Das Pflegekinderwesen macht hier eine traurige Ausnahme. In den großen Untersuchungen zu Jugendhilfeleistungen und -effekten (Baur et al, 1998, Schmidt et al., 2002) kommt die Vollzeitpflege gar nicht vor. Auch finden sich – sieht man von einigen regionalen Studien ab – keine bundesweit erhobenen repräsentativen Daten über Standards und Ergebnisse von verschiedenen Vollzeitpflegekonstellationen. In diesem Beitrag soll deshalb versucht werden, einen kritischen Blick auf die Praxis der Jugendämter im Bereich der Vollzeitpflege zu werfen und einige Forderungen hinsichtlich ihrer fachlichen Qualifikation zu formulieren.
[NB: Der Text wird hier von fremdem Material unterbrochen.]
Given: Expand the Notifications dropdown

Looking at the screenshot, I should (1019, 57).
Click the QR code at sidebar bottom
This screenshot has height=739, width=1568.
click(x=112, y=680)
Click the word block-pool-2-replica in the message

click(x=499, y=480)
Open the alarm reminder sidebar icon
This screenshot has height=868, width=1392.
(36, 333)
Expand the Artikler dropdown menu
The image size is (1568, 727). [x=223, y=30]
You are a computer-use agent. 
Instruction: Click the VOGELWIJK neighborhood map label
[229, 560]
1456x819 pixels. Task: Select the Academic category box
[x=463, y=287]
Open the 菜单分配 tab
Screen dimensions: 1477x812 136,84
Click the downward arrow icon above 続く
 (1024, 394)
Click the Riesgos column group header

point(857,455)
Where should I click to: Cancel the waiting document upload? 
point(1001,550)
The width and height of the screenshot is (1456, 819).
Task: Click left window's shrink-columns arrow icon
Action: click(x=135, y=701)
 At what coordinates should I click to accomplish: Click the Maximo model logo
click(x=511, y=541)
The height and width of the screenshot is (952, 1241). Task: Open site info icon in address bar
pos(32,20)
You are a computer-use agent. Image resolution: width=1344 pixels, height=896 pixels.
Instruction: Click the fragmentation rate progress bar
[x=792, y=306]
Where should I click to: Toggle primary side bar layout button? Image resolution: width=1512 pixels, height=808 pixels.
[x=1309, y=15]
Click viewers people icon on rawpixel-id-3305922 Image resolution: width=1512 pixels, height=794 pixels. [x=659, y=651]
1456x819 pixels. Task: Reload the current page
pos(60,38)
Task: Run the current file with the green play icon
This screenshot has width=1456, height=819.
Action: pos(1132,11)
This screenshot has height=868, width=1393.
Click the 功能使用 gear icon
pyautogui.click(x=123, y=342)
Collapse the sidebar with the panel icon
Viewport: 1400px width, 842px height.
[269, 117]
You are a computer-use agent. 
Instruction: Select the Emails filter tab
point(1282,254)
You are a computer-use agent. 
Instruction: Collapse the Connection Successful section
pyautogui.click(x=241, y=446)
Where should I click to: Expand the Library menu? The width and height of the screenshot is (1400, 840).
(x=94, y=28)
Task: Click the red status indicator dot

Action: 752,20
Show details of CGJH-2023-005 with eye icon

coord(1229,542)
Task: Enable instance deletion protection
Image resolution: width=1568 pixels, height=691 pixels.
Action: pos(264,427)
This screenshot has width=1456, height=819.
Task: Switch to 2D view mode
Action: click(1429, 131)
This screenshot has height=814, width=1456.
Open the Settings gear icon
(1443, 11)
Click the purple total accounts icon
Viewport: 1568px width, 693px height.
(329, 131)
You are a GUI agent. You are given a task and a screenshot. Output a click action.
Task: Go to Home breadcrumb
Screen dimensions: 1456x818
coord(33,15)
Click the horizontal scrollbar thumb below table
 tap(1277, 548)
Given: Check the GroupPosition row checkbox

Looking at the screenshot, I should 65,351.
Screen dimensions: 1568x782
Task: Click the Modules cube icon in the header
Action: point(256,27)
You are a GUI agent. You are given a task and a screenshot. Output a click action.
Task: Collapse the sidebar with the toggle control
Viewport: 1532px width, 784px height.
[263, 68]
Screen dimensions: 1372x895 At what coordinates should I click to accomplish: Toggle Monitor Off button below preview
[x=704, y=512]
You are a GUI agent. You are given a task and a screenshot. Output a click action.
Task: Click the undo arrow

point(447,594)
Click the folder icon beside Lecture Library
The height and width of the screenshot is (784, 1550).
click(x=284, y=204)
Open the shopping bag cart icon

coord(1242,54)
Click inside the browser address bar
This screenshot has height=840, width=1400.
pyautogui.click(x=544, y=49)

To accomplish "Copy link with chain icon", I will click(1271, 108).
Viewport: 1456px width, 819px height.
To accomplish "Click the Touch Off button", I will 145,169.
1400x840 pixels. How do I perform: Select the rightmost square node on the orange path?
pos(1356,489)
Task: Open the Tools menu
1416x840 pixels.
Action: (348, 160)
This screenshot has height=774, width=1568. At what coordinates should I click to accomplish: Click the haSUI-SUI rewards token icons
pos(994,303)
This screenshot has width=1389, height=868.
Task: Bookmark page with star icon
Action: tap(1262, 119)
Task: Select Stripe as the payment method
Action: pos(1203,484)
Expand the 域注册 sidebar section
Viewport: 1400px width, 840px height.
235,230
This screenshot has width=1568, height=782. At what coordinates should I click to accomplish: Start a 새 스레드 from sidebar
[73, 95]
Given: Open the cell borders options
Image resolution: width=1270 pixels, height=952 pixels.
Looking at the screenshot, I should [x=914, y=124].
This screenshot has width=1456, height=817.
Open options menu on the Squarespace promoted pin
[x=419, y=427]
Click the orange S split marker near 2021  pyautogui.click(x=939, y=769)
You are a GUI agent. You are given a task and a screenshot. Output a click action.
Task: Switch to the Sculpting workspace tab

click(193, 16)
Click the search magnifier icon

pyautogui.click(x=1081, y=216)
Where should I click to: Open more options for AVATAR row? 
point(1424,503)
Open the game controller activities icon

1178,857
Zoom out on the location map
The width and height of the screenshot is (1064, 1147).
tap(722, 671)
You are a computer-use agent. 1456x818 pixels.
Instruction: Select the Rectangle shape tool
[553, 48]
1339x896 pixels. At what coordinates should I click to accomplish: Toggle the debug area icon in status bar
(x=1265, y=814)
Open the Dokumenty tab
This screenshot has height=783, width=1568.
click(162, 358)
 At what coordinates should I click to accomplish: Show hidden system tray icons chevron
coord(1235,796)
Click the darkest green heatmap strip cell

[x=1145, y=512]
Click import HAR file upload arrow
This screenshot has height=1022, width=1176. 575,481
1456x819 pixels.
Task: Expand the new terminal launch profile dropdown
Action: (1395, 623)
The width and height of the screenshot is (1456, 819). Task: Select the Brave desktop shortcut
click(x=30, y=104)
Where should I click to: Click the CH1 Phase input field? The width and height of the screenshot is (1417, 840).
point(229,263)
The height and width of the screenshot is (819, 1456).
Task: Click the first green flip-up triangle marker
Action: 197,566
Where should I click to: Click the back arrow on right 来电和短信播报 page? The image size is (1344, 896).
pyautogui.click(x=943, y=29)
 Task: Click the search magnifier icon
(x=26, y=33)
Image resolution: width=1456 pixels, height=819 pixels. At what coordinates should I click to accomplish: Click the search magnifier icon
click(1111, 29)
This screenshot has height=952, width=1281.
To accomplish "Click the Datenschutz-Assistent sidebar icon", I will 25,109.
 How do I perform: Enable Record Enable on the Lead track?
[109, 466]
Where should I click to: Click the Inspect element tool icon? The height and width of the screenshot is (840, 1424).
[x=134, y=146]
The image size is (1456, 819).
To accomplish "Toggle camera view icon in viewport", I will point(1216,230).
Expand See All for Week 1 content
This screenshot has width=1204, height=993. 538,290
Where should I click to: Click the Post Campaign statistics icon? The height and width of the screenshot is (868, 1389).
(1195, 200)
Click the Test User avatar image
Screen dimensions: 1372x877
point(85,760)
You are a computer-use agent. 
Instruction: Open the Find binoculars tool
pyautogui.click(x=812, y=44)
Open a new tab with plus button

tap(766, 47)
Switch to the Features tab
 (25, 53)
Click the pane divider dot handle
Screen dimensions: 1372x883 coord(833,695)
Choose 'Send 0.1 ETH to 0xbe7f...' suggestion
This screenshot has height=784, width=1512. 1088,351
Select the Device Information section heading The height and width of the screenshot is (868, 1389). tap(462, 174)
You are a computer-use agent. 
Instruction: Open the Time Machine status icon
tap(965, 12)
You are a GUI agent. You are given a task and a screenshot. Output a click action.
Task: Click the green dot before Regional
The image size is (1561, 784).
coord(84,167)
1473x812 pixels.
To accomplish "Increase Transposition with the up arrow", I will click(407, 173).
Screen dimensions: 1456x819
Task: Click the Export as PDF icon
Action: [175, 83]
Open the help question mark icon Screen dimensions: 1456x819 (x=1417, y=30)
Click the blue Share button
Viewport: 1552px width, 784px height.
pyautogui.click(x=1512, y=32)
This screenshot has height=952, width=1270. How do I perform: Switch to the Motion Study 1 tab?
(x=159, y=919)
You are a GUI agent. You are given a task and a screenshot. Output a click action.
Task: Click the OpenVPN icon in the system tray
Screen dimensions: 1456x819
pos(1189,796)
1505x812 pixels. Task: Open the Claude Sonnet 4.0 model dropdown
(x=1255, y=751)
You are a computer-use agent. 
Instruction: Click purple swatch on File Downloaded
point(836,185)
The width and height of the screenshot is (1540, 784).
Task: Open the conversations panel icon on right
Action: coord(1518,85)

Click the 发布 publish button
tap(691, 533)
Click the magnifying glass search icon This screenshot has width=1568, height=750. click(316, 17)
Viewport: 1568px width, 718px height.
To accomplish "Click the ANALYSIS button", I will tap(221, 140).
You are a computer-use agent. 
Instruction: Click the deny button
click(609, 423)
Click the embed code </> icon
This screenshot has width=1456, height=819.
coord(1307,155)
Für die Ausgestaltung von Pflegeverhältnissen gibt es hierzulande – vereinfachend gesagt – zwei stark voneinander abweichende Leitideen: das Konzept der Ersatzfamilie und das Konzept der Ergänzungsfamilie. Das Konzept der Ersatzfamilie umfasst die dauerhafte Unterbringung von Kindern bei Pflegeeltern, die für die Kinder alle Elternverantwortung übernehmen und ihnen die Chance zur Beheimatung in ihrer Familie bieten. Die Herkunftseltern erhalten Unterstützung dabei, sich von den Kindern abzulösen und ihren Alltag ohne sie zu gestalten (Nienstedt, Westermann, 1998).
Das vom Deutschen Jugendinstitut formulierte Konzept der Ergänzungsfamilie geht von der Vorstellung aus, dass Kinder mit der Pflegefamilie eine größer gewordene Familie erhalten. Die Pflegefamilie habe dabei die Aufgabe, diejenigen Aufgaben dem Kind gegenüber zu übernehmen, die von der Herkunftsfamilie zeitweise so nicht erbracht werden können. Sie leiste einen wichtigen Beitrag zur Unterstützung des Kindes und vor allem auch der Herkunftseltern. Die Bindungen des Kindes an die Herkunftsfamilie sollen durch die Kooperation der Herkunftseltern und der Pflegeeltern geschützt und gefördert werden. Die Hoffnungen richten sich darauf, das namentlich regelmäßige Besuchskontakte zwischen Kind und Herkunftseltern, die von den Pflegeeltern gefördert werden, zum Erhalt gewachsener Bindungen beitragen. Die Frage, ob das Pflegeverhältnis auf Dauer angelegt oder nur befristet sein soll, wird zugunsten einer grundsätzlich anzustrebenden Rückführung beantwortet.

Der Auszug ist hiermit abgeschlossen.